Flog a Pro: Would you pay to turn the first page of this bestseller?

By Ray Rhamey  |  November 25, 2018  | 

Flog a Pro

Trained by reading hundreds of submissions, editors and agents often make their read/not-read decision on the first page. In a customarily formatted book manuscript with chapters starting about 1/3 of the way down the page (double-spaced, 1-inch margins, 12-point type), there are 16 or 17 lines on the first page.

Here’s the question:

Would you pay good money to read the rest of the chapter? With 50 chapters in a book that costs $15, each chapter would be “worth” 30 cents.

So, before you read the excerpt, take 30 cents from your pocket or purse. When you’re done, decide what to do with those three dimes or the quarter and a nickel. It’s not much, but think of paying 30 cents for the rest of the chapter every time you sample a book’s first page. In a sense, time is money for a literary agent working her way through a raft of submissions, and she is spending that resource whenever she turns a page.

Please judge by storytelling quality, not by genre or content—some reject an opening page immediately because of genre, but that’s not a good enough reason when the point is to analyze for storytelling strength.

This novel was number two on the New York Times hardcover fiction bestseller list for November 25, 2018. How strong is the opening page of the prologue—would this narrative, all on its own, hook an agent if it came in from an unpublished writer? Following are what would be the first 17 manuscript lines of the first chapter.

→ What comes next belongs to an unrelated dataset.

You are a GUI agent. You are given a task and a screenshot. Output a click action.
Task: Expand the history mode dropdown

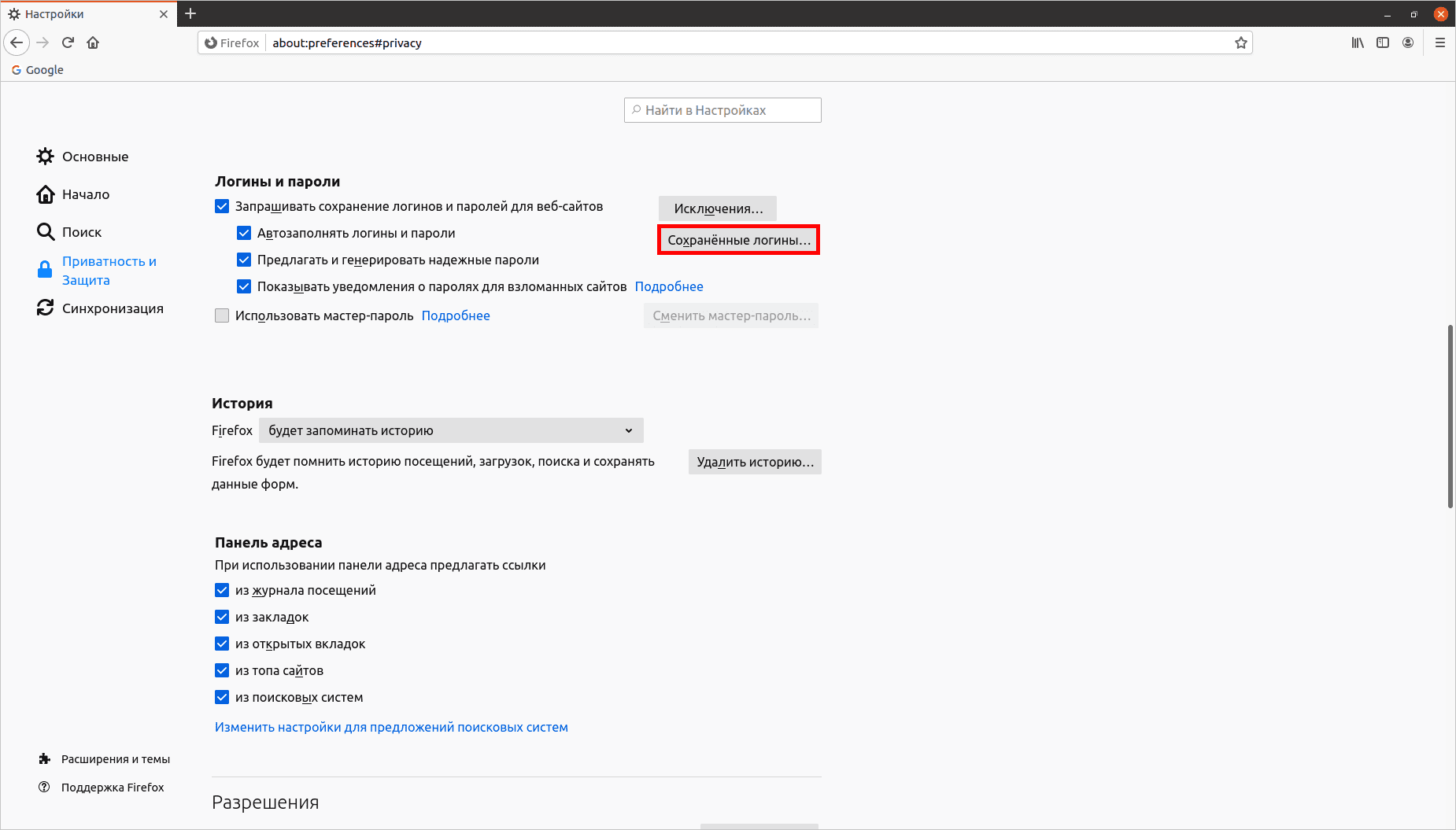click(451, 430)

“I’m fine,” said the woman. “There’s nothing wrong with me.”

She didn’t look fine to Yao.

It was his first day as a trainee paramedic. His third call-out. Yao wasn’t nervous, but he was in a hypervigilant state because he couldn’t bear to make even an inconsequential mistake. When he was a child, mistakes had made him wail inconsolably, and they still made his stomach cramp.

A single bead of perspiration rolled down the woman’s face, leaving a snail’s trail through her makeup. Yao wondered why women painted their faces orange, but that was not relevant.

“I’m fine. Maybe just twenty-four-hour virus,” she said, with the hint of an Eastern European accent.

“Observe everything about your patient and their environment,” Yao’s supervisor, Finn, had told him. “Think of yourself as a secret agent looking for diagnostic clues.”

Yao observed a middle-aged, overweight woman with pronounced pink shadows under distinctive sea-green eyes and wispy brown hair pulled into a sad little knot at the back of her neck. She was pale and clammy, her breathing ragged. A heavy smoker, judging by her ashtray scent. She sat in a high-backed leather chair behind a gigantic desk. It seemed like she was (snip)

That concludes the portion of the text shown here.